La Réserve fédérale va continuer son programme d’assouplissement quantitatif, dont le terme n’a pas encore été fixé. Selon ses projections, les taux directeurs devraient rester à leur niveau actuel au moins jusqu’à la fin de 2023. Compte tenu de la faiblesse des taux d’intérêt et de l’expansion de la taille du bilan des banques centrales, l’accès facile au financement à des conditions attractives devrait persister. La transmission à l’économie réelle dépend en très grande partie de la manière dont la demande de crédit évolue. La demande pourrait être atone pour certains types de crédits – comme les investissements des entreprises – si la confiance dans l’avenir reste trop déprimée. Les mesures de relance budgétaire jouent donc un rôle particulièrement important en complément de la politique monétaire. Aux États-Unis, après le plan de relance voté en décembre dernier, l’administration Biden travaille à un programme supplémentaire de l’ordre de USD 1 900 mds. En Europe, le déploiement de fonds dans le cadre du plan « Next Generation » de l’UE devrait commencer au second semestre, apportant un soutien à la croissance.
Les campagnes de vaccination et les mesures budgétaires et monétaires prises par les pouvoirs publics devraient soutenir la confiance mais la levée des mesures d’aide temporaire – chômage partiel, garanties des prêts par l’État, etc.- laisse craindre une augmentation des défaillances d’entreprises et du chômage, tout au moins provisoirement. Ces facteurs pourraient freiner la reprise sans toutefois la compromettre.

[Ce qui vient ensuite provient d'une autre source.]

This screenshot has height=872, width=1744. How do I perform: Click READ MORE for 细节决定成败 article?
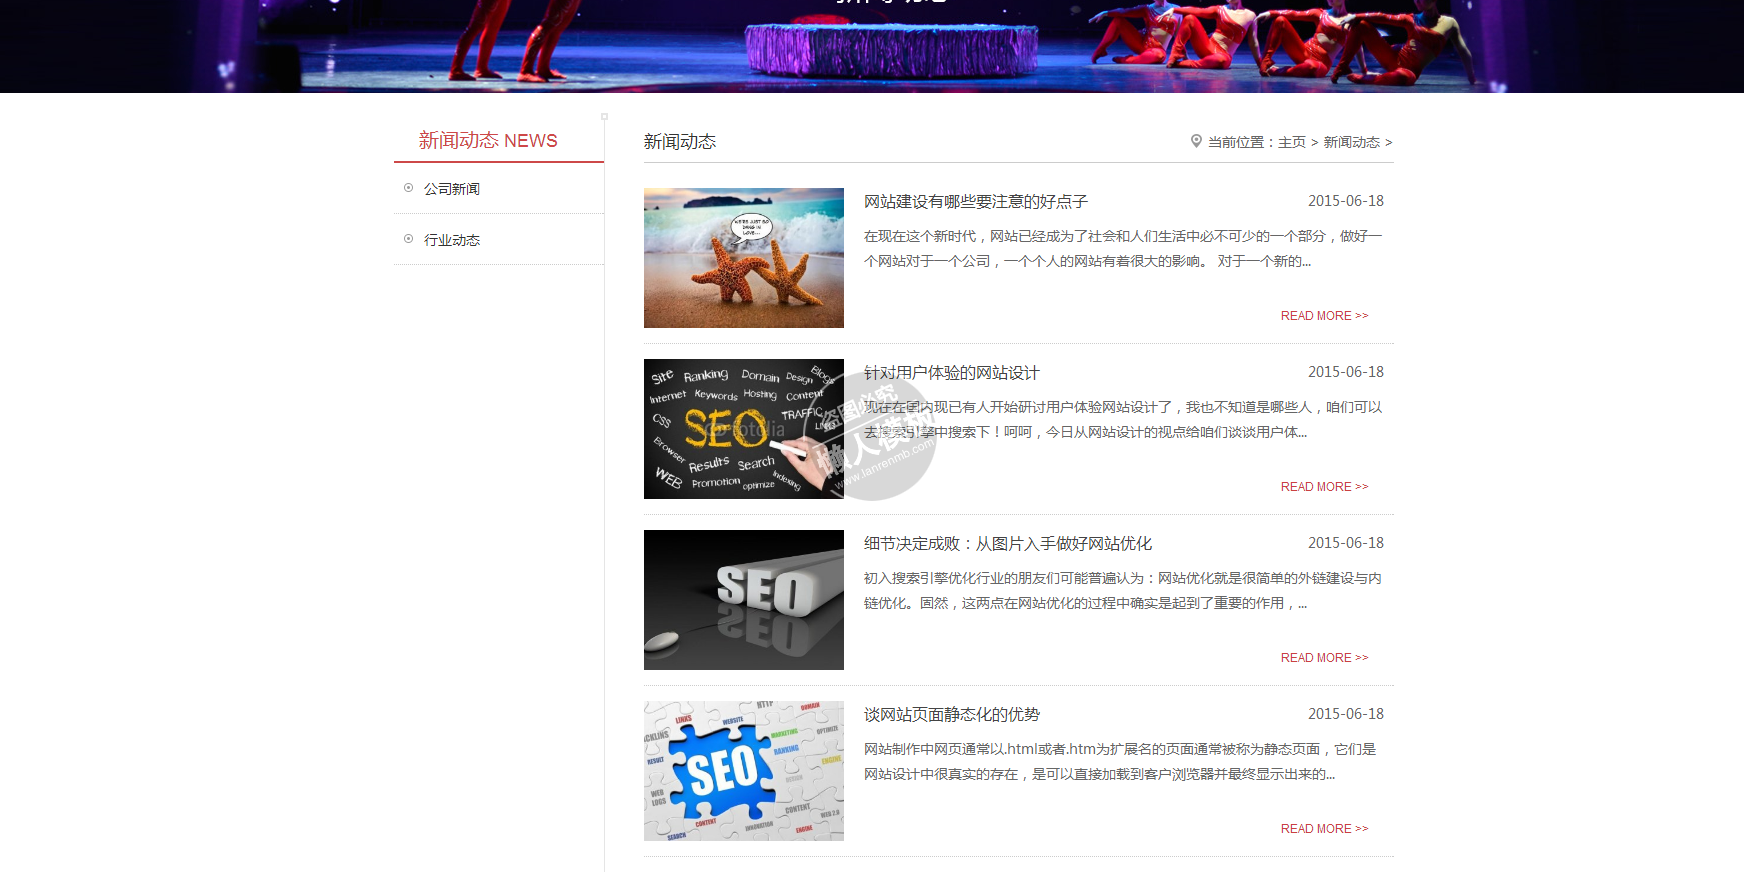tap(1324, 658)
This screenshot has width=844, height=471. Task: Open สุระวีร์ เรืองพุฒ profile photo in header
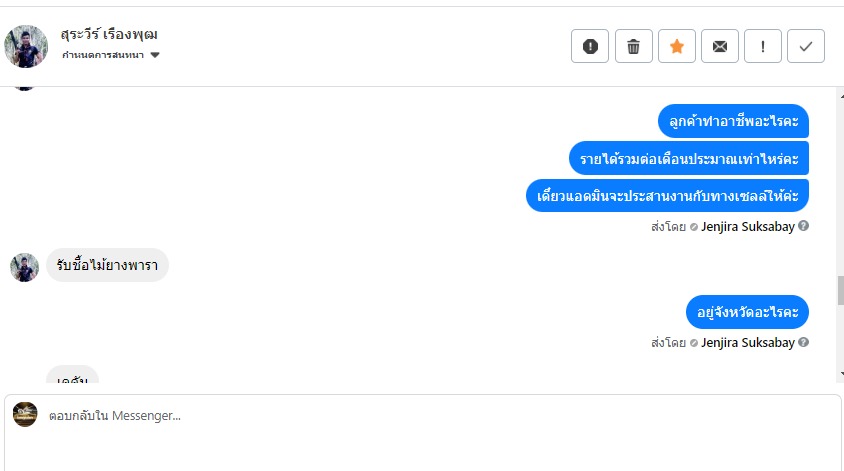tap(26, 46)
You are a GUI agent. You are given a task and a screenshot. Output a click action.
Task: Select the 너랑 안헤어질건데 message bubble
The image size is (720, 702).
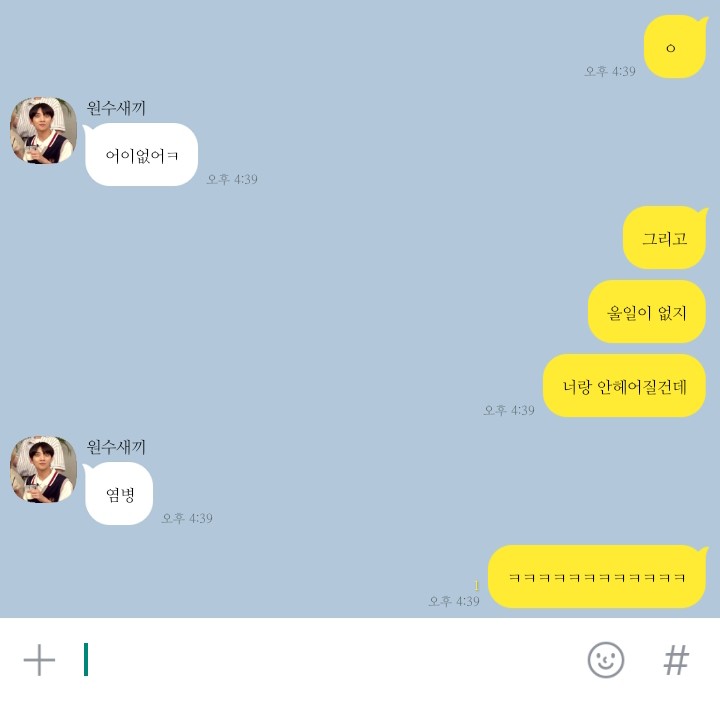(624, 386)
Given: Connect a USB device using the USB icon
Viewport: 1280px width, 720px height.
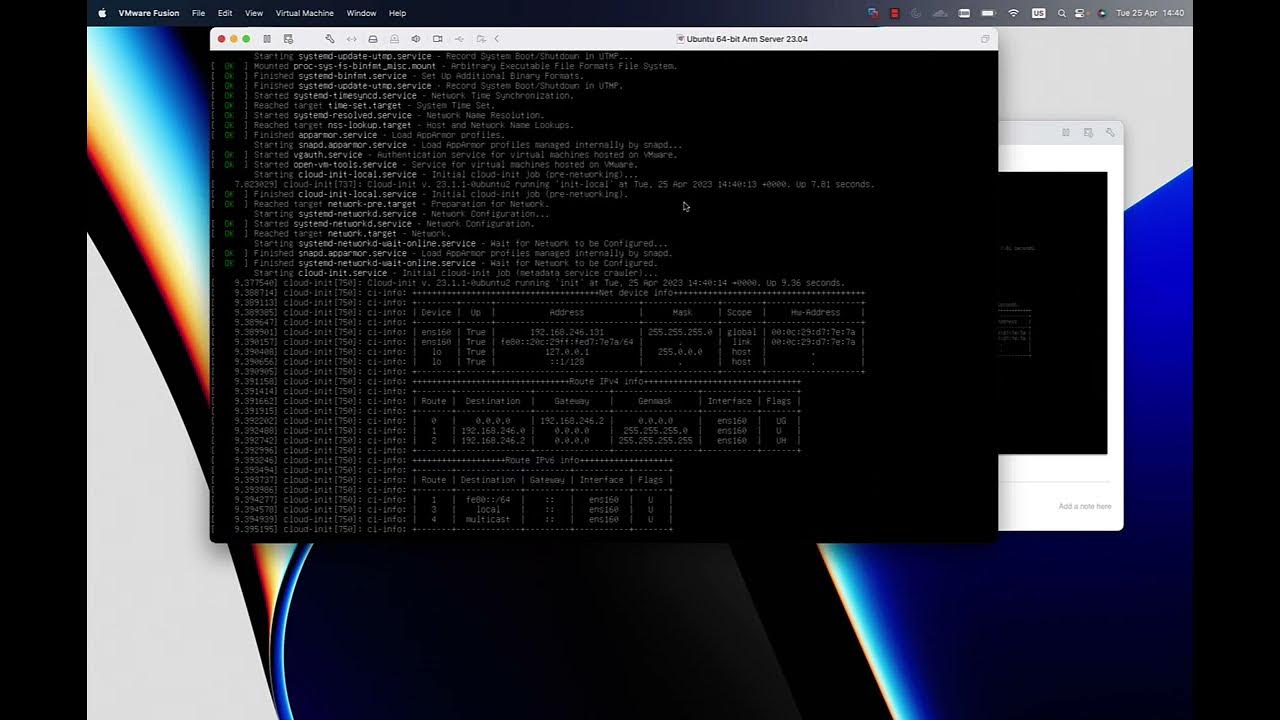Looking at the screenshot, I should pos(459,37).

Avec le redressement de l’économie, l’attention des marchés financiers se portera progressivement sur les effets produits par l’orientation de la politique des banques centrales. Aux États-Unis, cela consistera à évaluer la probabilité du ralentissement, par la Réserve fédérale, du rythme de ses achats d’actifs et, dans la zone euro, la possibilité d’un arrêt du « Programme d’achat d’urgence pandémique » (PEPP) de la BCE. Les rendements des Treasuries devraient remonter sous l’effet des mesures de relance budgétaire et de la reprise économique, mais aussi en raison du fait que la Fed acceptera de laisser courir l’inflation, comme elle le souhaite, au-delà de son objectif de 2 %. Comme observé habituellement, les rendements des obligations dans la zone euro seront dans une très large mesure influencés par leurs homologues américains. La perspective d’une reprise plus durable avec le déploiement des vaccins devrait contribuer à une légère augmentation des rendements obligataires. L’arrêt du PEPP devrait entraîner un élargissement des spreads vis-à-vis du Bund. Nous tablons sur la poursuite du repli du dollar par rapport à l’euro vers 1,25, d’ici à la fin de l’année. Un facteur de risque, à cet égard, réside dans un changement de guidance de la Fed, une évolution peu probable à court terme.